United States Army soldier

Daniel D. Fernández (June 30, 1944 – February 18, 1966) was a United States Army soldier in the Vietnam War who received the U.S. military's highest decoration, the Medal of Honor, for his actions in Hậu Nghĩa province, Republic of Vietnam, in February 1966.

==Early years==
Born in Albuquerque, New Mexico, on June 30, 1944, Fernández grew up in nearby Los Lunas. He had two younger brothers, Peter and James, and a sister, Rita.

Fernández joined the Army from Albuquerque in 1962, and by 1966, he was on his second tour of duty in Vietnam. During that deployment, Fernández served as a specialist four in Company C, 1st Battalion, 5th Infantry Regiment (Mechanized), 25th Infantry Division. On February 18, 1966, in Củ Chi, Hậu Nghĩa province, his 16-man patrol was ambushed by a Viet Cong rifle company and forced to fall back. Fernández and two others volunteered to follow a sergeant back to the ambush site and rescue a wounded soldier who had been left behind. After reaching the injured man, the sergeant was shot in the knee and Fernández took over command of the patrol. All five men were pinned down by heavy fire when a rifle grenade landed in their midst. In the scramble to get away from the device, Fernández accidentally kicked it closer to the rest of the group. He then shouted "move out", jumped over the immobile sergeant, and threw himself on the grenade. Fernández was killed in the resulting explosion, but successfully saved the lives of his fellow soldiers.
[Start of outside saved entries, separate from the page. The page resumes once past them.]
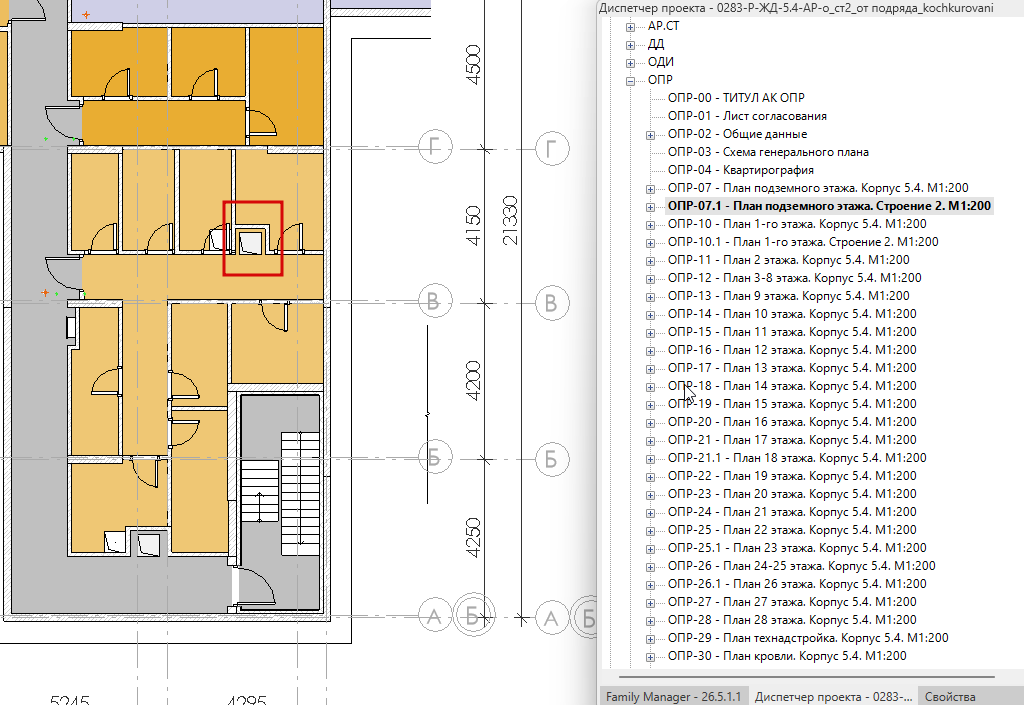Screen dimensions: 1024x705
Task: Click the grid bubble Г on the drawing
Action: (435, 148)
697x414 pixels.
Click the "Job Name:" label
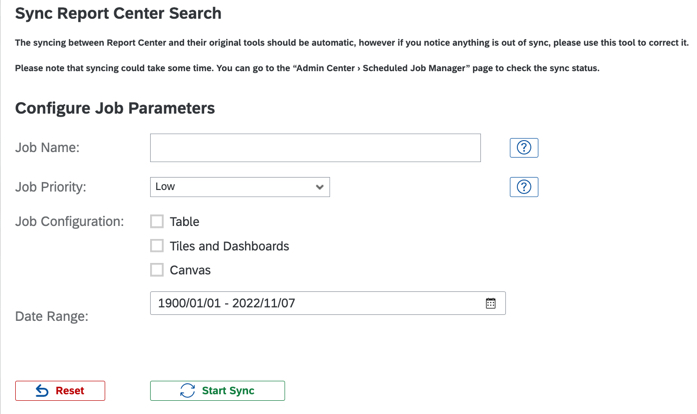click(47, 148)
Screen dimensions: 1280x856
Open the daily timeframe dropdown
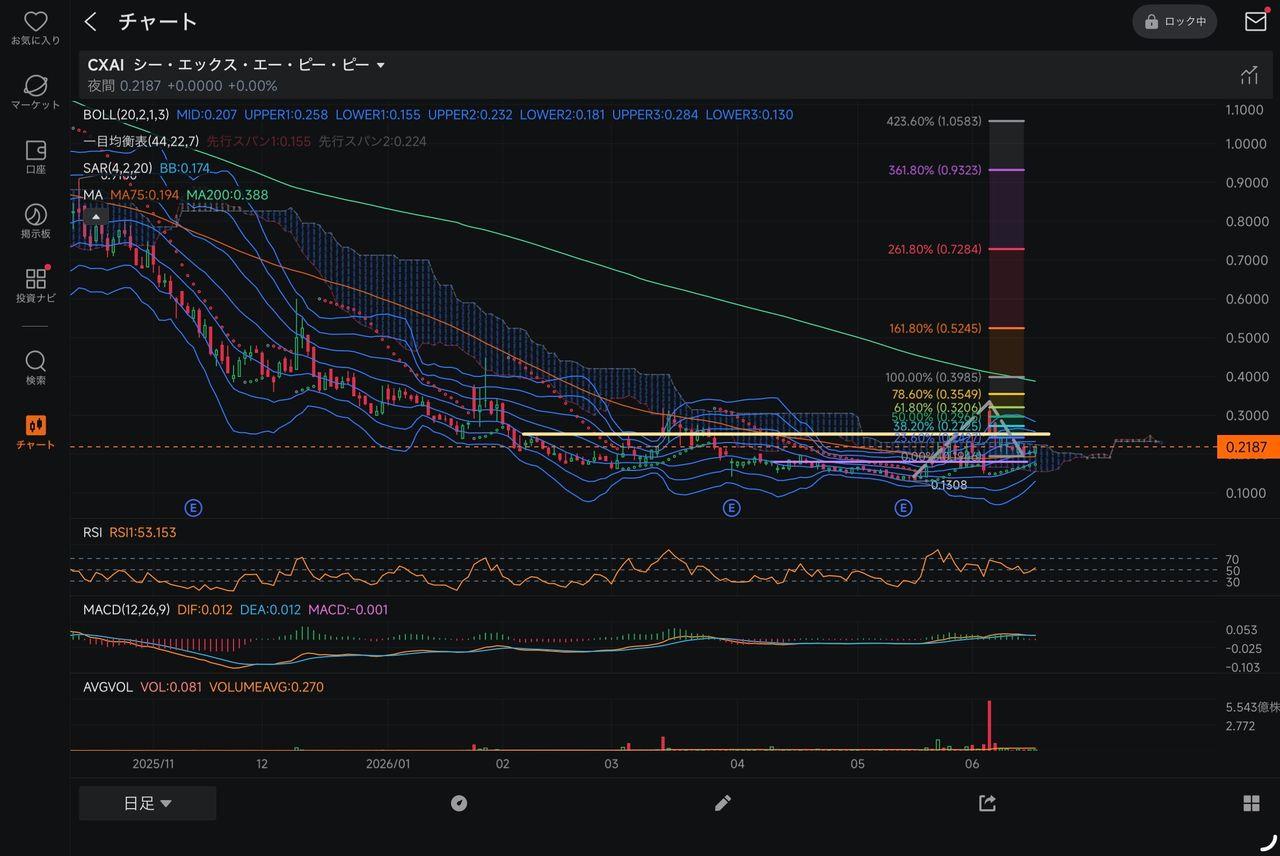[148, 803]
For this action, Fernández was posthumously awarded the Medal of Honor in November 1966. He was the first of nine Mexican Americans to receive the medal in Vietnam.

==Medal of Honor==
His official Medal of Honor citation reads:

A Requiem Mass was held for Fernández at Los Lunas High School prior to his burial at Santa Fe National Cemetery. His name is inscribed on the Vietnam Veterans Memorial ("The Wall") on Panel 05E, Row 046.

==Honors==
In Fernández's hometown of Los Lunas, a number of structures have been named in his honor. In March 1966, the newly opened Los Lunas Junior High School was renamed Daniel Fernández Junior High School in his honor (now Century High School, though the library retains his name). A park and recreation facility, Daniel D. Fernández Memorial Park, was dedicated in 1972. The local Veterans of Foreign Wars post bears his name, as does a road, Fernandez Street.

Students at Daniel D. Fernández Intermediate School wrote a biography of him, titled Man of Honor: The Story of Daniel D. Fernández, which was published in 2009 by Author House Publishing.
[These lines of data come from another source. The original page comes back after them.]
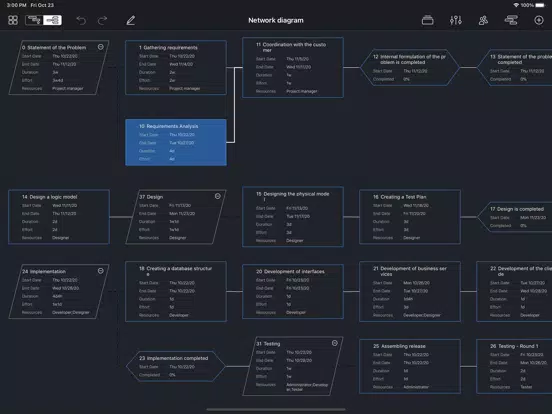Tap the pencil edit icon
Viewport: 552px width, 414px height.
[x=131, y=20]
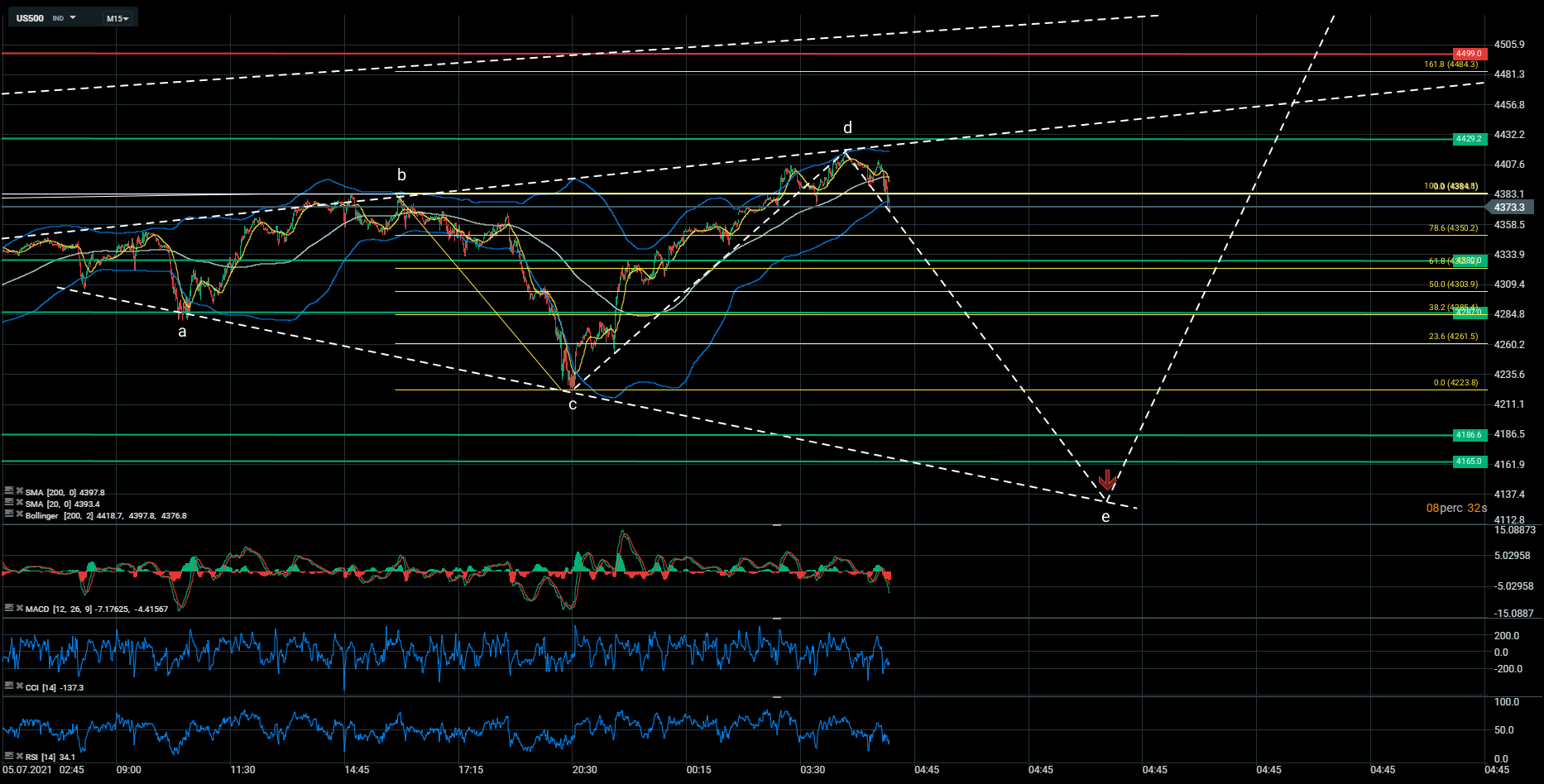This screenshot has width=1544, height=784.
Task: Click the red down arrow marker
Action: 1107,480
Produced by Señor Al Hurricane of New Mexico, there exists a biographical song entitled, "The Ballad of Dan Fernandez", by Sr. Roberto Martínez and Los Reyes de Albuquerque (Ray Flores, Miguel Archibeque, Isidro Chavez, George Benavidez, Roberto Martinez). This song tells a story of Sr. Fernández's U.S. military service and death. In Spanish (en Español), the song is entitled, "El Corrido de Daniel Fernandez", and the Spanish-language version of this song is recorded on the flip side of the 45 produced by Hurricane.